There are way too many steps to take between now and then, and the Cardinals took their first step on Monday with the start of their offseason program.
“Everybody is excited to build something strong or a strong foundation. Everything is focused on the little details. We talked about it today, the big goals are the big goals, those are always going to be the big goals,” left tackle D.J. Humphries said.
“Everybody is trying to get to the playoffs, everybody is trying to go to the Super Bowl but you can’t get there looking into the stars that day. You got to focus on rehab and your technique and your steps and being in shape—all the small things got to add up first. Before you even look at those big pictures, you got to look into the microscope, as he said.”

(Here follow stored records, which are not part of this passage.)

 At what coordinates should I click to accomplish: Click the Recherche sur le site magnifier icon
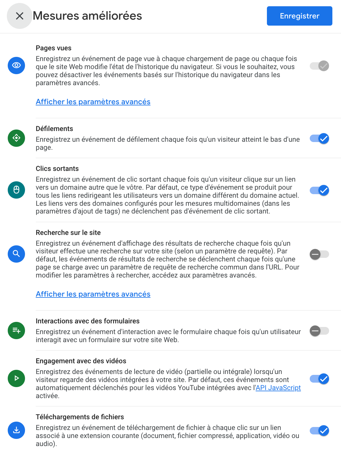click(16, 254)
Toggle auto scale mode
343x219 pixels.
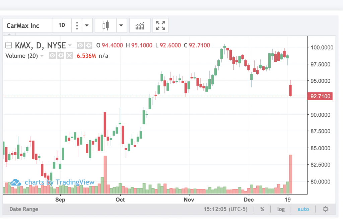[x=303, y=209]
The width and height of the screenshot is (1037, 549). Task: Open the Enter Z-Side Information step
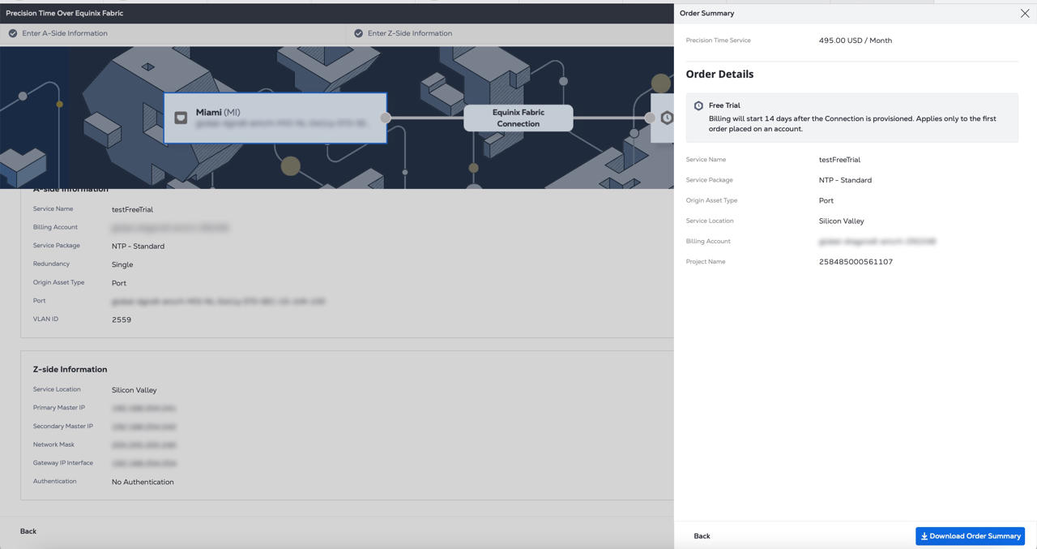[410, 33]
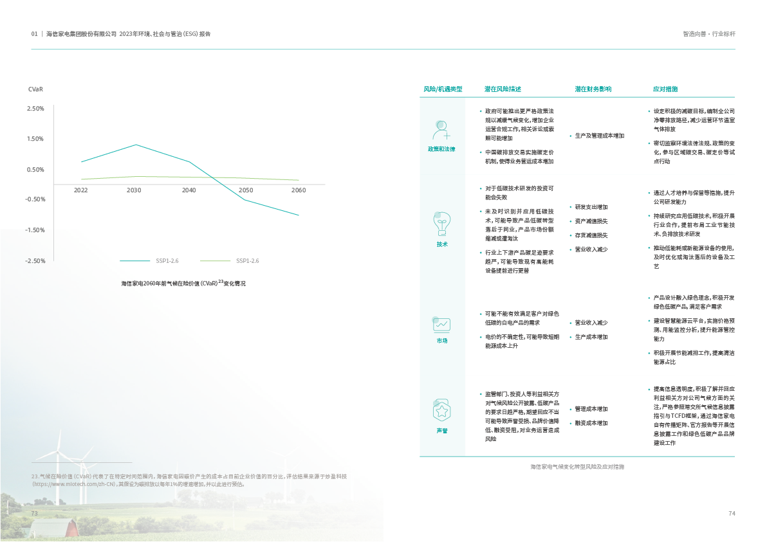Click the ESG report title in page header
The width and height of the screenshot is (767, 542).
pos(129,33)
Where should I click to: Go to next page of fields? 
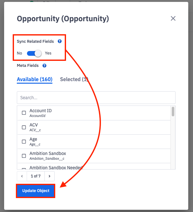[x=50, y=176]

Win the day, Humphries added later. It’s something his father taught him at an early age.
Linebacker Chandler Jones appreciated Wilks’ opening message to the team.

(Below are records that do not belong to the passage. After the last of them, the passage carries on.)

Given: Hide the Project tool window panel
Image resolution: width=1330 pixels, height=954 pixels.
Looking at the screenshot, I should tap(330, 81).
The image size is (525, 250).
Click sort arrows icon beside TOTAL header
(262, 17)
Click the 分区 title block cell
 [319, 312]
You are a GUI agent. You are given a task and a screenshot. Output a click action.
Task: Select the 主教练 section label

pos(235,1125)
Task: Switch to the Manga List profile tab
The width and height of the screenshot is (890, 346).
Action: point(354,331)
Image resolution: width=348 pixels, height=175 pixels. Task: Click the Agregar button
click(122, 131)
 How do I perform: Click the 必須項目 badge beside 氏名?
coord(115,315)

“He spoke about our journey. He always speaks about, let’s not talk about the Super Bowl and that’s one thing that I admire because you can get sidetracked looking at the Super Bowl. You kind of have to look at the steps to leading to there,” Jones said.
The first steps began early Monday morning.
Per NFL rules, Phase One of the offseason program is a two-week period with activities limited to strength and conditioning as well as physical rehabilitation only, although players are allowed to attend meetings.
For the Cardinals that means work both inside the weight room and outside on the field, all under the direction of strength and conditioning coach Buddy Morris.
“Today was a good day for us. It wasn’t great, it wasn’t average. I saw some great things, I saw some things that make me want to go home and drink heavily,” he said.
“But we got a lot of work to do, obviously.”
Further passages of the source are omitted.